Although this particular ester is active for a much longer duration, most prefer to inject it on a weekly or bi-weekly basis in order to keep blood levels stable. The usual dosage would be in the range of 250mg-750mg a week. This level is quite sufficient, and should provide the user a rapid gain of strength and body weight. Above this level estrogenic side effects will no doubt become much more pronounced, possibly outweighing any new muscle gained. Those looking for greater bulk would be better served by adding an oral like Anadrol or Dianabol, combinations which prove to work great. If one wishes to use a testosterone yet retain a level of quality and definition to the physique, an injectable anabolic like DecaDurabolin or Equipoise may prove to be a better choice. Here we can use a lower dosage of enanthate, so as to gain an acceptable amount of muscle but keep the buildup of estrogen to a minimum.

With the proper administration of ancillary drugs, Nolva/Clomid and HCG, during post cycle recovery, much of the new muscle mass can be retained for a long time after the cycle has been stopped.

Thanks, i enjoy thinking beyond ‘first cycle’ critique every so often hah. So with the topic on esters, why don’t companies make short esters for EQ? Just a thought, let me know what you think

I don’t know why Cyp does not get more lovin’ around here

Cyp and enanthate are basically the same thing. I have no ill will towards cyp.

I think enanthate was here in the U.S. first, and cyp is just a Euro version that got here late.

[quote]rainjack wrote:
Cyp and enanthate are basically the same thing. I have no ill will towards cyp.

I think enanthate was here in the U.S. first, and cyp is just a Euro version that got here late. [/quote]

To a point test is test. Some people won’t notice the differences. As for me though I’m a Cyp-ist thru and thru

IF you can find a good quality Prop, I’d go with that. Less estrogenic sides, i.e. gyno, water retention. Nowadays, seems like everyone is using UG labs or “homebrew”. The severe pain associated with prop post injection is a crash “in depot”. The substance crystalizes in the injection site due to improper solvent ratios. Try to find a prop with less benzyl alcohol, more benzyl benzoate and better yet, ethyl oleate as the carrier vs sesame oil.
Prop is also good as a taper off drug after a longer cycle with long esters such as Cyp or Enan. Good luck.

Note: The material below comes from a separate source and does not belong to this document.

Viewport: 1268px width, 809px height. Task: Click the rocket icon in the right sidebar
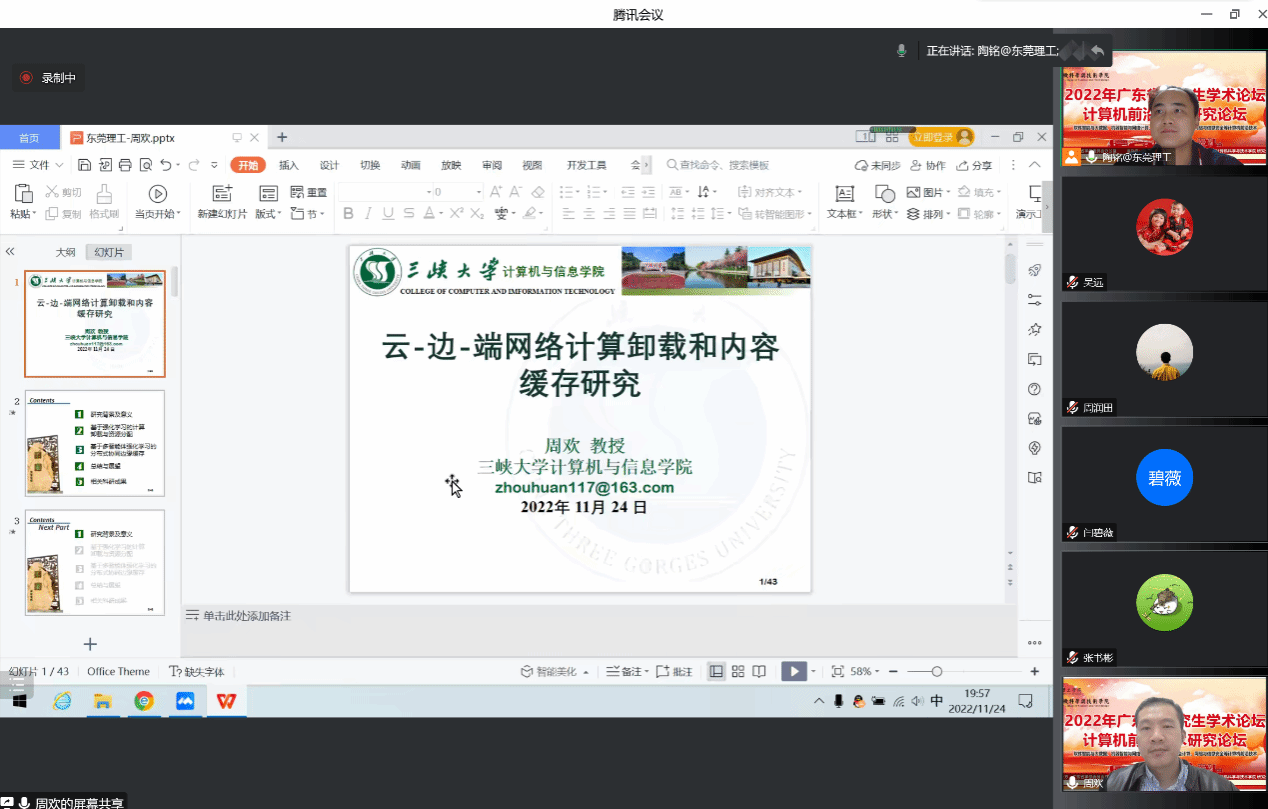[1034, 270]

What is like if you mix enanthate and prop? Has anyone here played around with that? It seems like you could get the best of both worlds- fast acting, yet with the steady time-release quality of enanthate. It seems like this would work much like sustanon. Might the enanthate/prop in a single pop be a milder shot than to take than the prop by itself?

[quote]Radjxf wrote:
IF you can find a good quality Prop, I’d go with that. Less estrogenic sides, i.e. gyno, water retention. Nowadays, seems like everyone is using UG labs or “homebrew”. The severe pain associated with prop post injection is a crash “in depot”. The substance crystalizes in the injection site due to improper solvent ratios. Try to find a prop with less benzyl alcohol, more benzyl benzoate and better yet, ethyl oleate as the carrier vs sesame oil.
Prop is also good as a taper off drug after a longer cycle with long esters such as Cyp or Enan. Good luck.[/quote]

This is not entirely true. There is no proof whatsoever that prop is less androgenic. In fact - that statement is outright false.

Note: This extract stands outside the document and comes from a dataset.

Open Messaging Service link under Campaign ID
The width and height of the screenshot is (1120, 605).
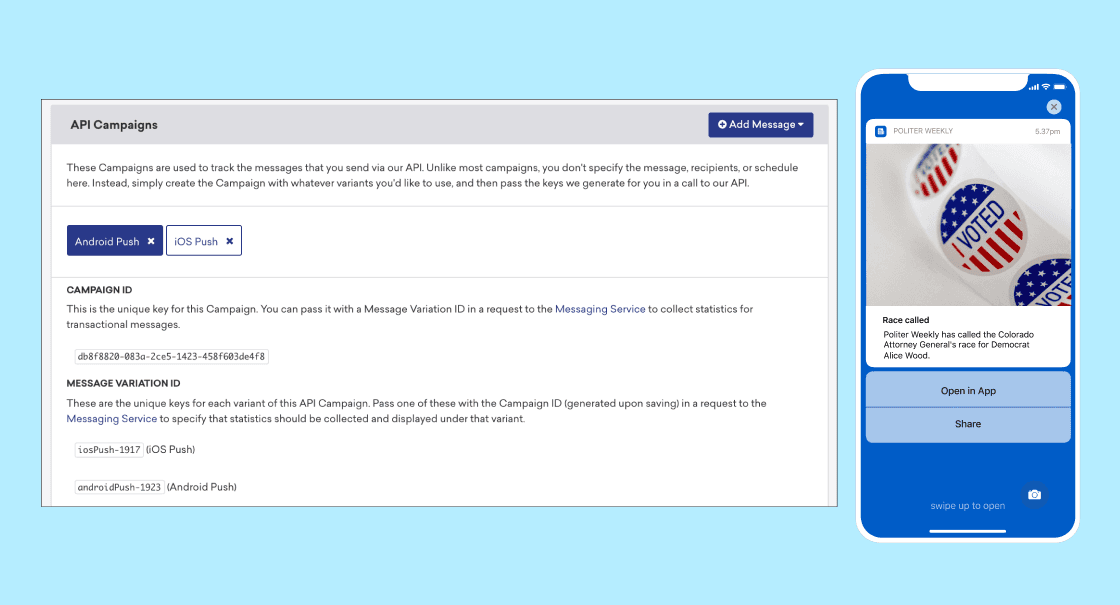(x=600, y=310)
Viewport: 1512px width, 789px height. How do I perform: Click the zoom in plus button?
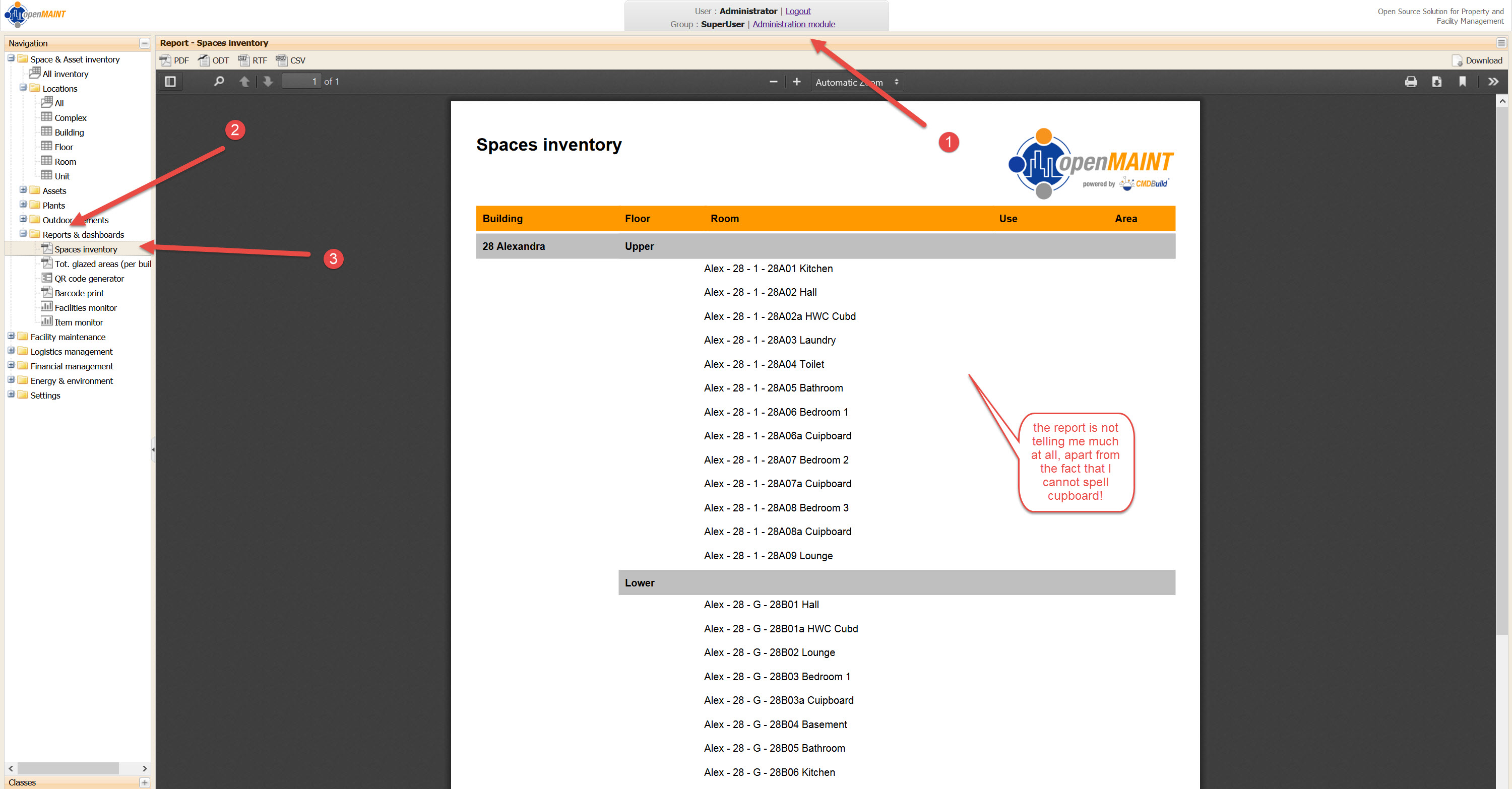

Injection pain from propionate is also not completely true. Prop is a painful ester to many folk at the time of injection. I know several folks that just cannot take prop - yet they can take longer esters with no problem.

I will agree that if you are using UG gear, or are homebrewing, getting the right mix of BA and BB is crucial. Ethyl oleate will help, but if you are using super saturated concentrations (200mg/ml prop for instance) Ethyl Oleate will not stop the pain that is sure to follow.